Le conflit entre Israël et le Hamas est une autre illustration de cette difficulté qu’ont les géants numériques à modérer leurs contenus, en particulier dans le cadre d’un conflit. Devant ce manque d’efficacité, certains diront de volonté, plusieurs exigent un encadrement plus serré de ces entreprises afin qu’elles rendent des comptes. Et dans cet effort de réglementation, l’Union européenne est à l’avant-scène.

QS Les deux camps peuvent-ils exploiter cette faille – le fait qu’il y ait moins de modération et de restrictions sur les réseaux sociaux – pour pousser leur message?

ST Oui, ils le peuvent, particulièrement lorsque vous êtes une organisation comme le Hamas qui a plus d’obstacles pour diffuser ses contenus en tentant de viser un plus large public. Quand je vous disais que X avait été utilisé pour publier des contenus propagandistes pro-Hamas, c’est un exemple montrant qu’il y avait une modération qui était inefficace. Cela dit, même quand il y a une volonté de limiter ces contenus, ça reste un immense défi technique et un véritable jeu du chat et de la souris.

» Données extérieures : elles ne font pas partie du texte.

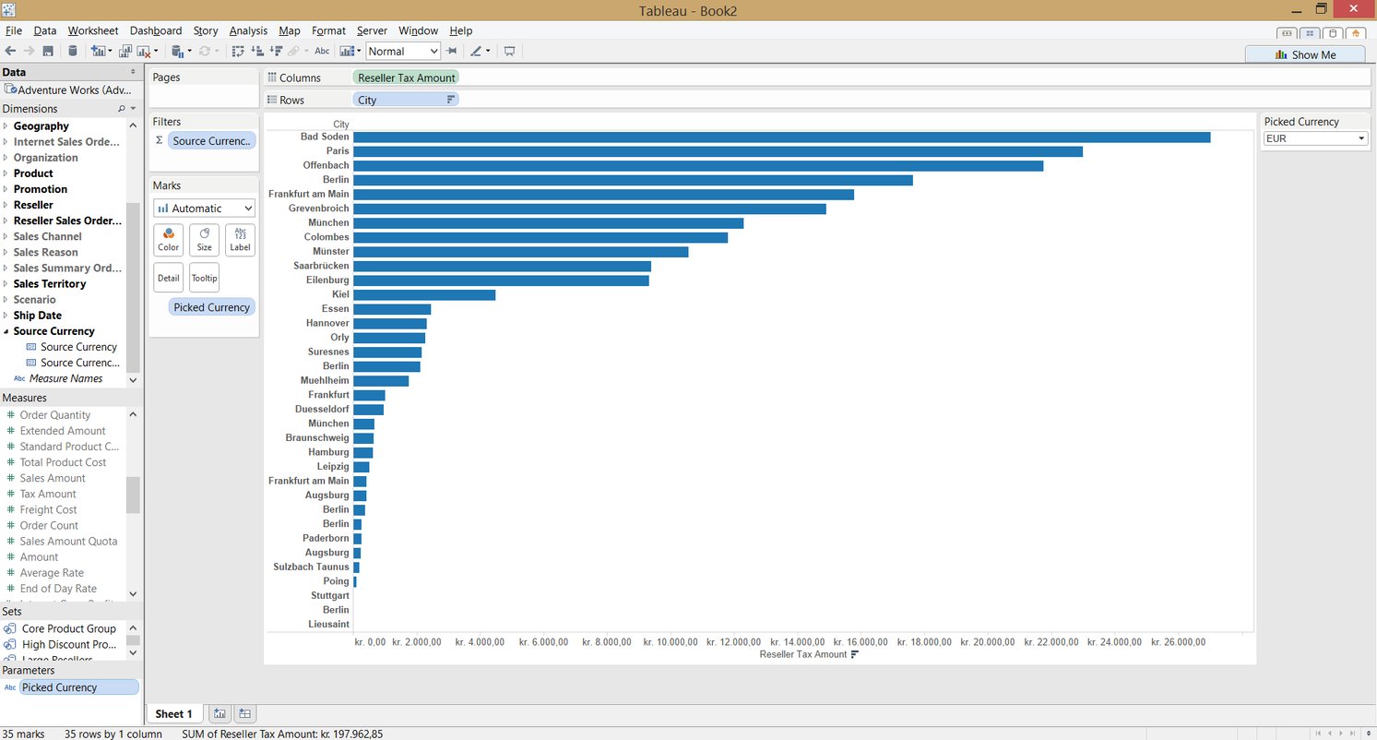Open the Marks type dropdown showing Automatic
This screenshot has height=740, width=1377.
pyautogui.click(x=204, y=208)

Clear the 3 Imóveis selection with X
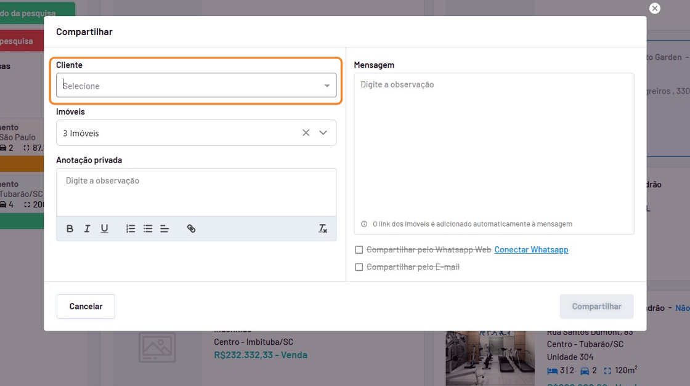pos(306,133)
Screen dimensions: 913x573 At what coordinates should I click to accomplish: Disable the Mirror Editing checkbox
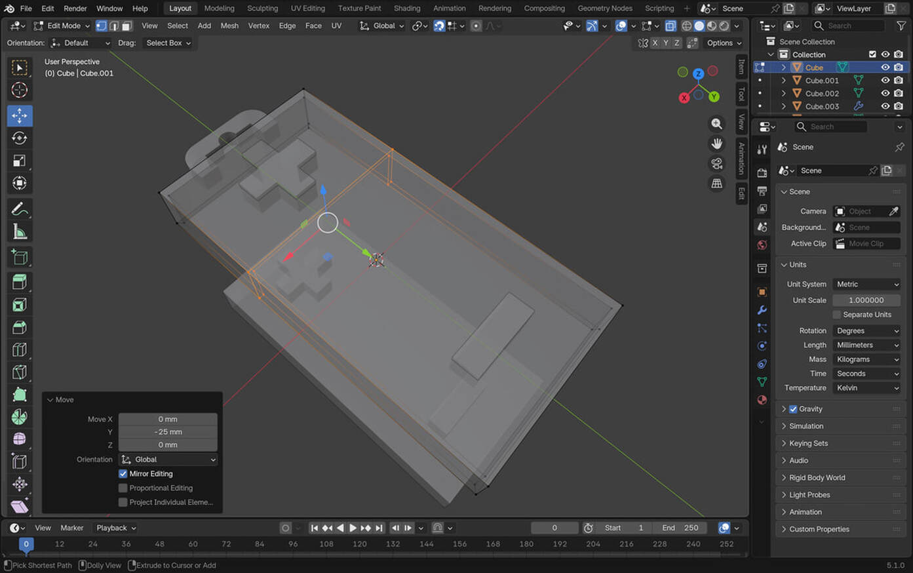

QS Y a-t-il une plus grande quantité de fausses informations propulsées par l’intelligence artificielle dans le conflit entre Israël et le Hamas?

ST La réponse courte, c’est qu’apparemment, ce n’est pas le cas. Le recours à des contenus générés par l’intelligence artificielle, notamment les hyper trucages, ne serait pas aussi important qu’on pourrait le croire, selon des spécialistes qui ont été interviewés par une équipe d’enquête de Poynter. Ça m’a étonné parce que l’on sait que l’intelligence artificielle générative est de plus en plus employée et qu’elle permet de créer des voix, des images, des vidéos qui ont l’air véridiques. [Selon un article de Wired, il y a déjà tellement d’images réelles qui proviennent du conflit, que les vidéos truquées se retrouvent noyées dans la masse.]

Une technique de plus en plus utilisée par les propagandistes est celle des robots conversationnels qui relaient leurs récits sur les réseaux sociaux, interagissent avec les internautes et inondent les sections commentaires des sites web. Cela facilite la diffusion de rumeurs, de fausses informations et de récits propagandistes à grande échelle.

Il est possible que nous n’ayons une réponse que dans quelques mois, voire un an, à la lumière d’études empiriques qui permettront de savoir si de tels chatbots ont été utilisés, et dans quelle mesure.

 

* Les propos ont été revus et condensés pour plus de clarté.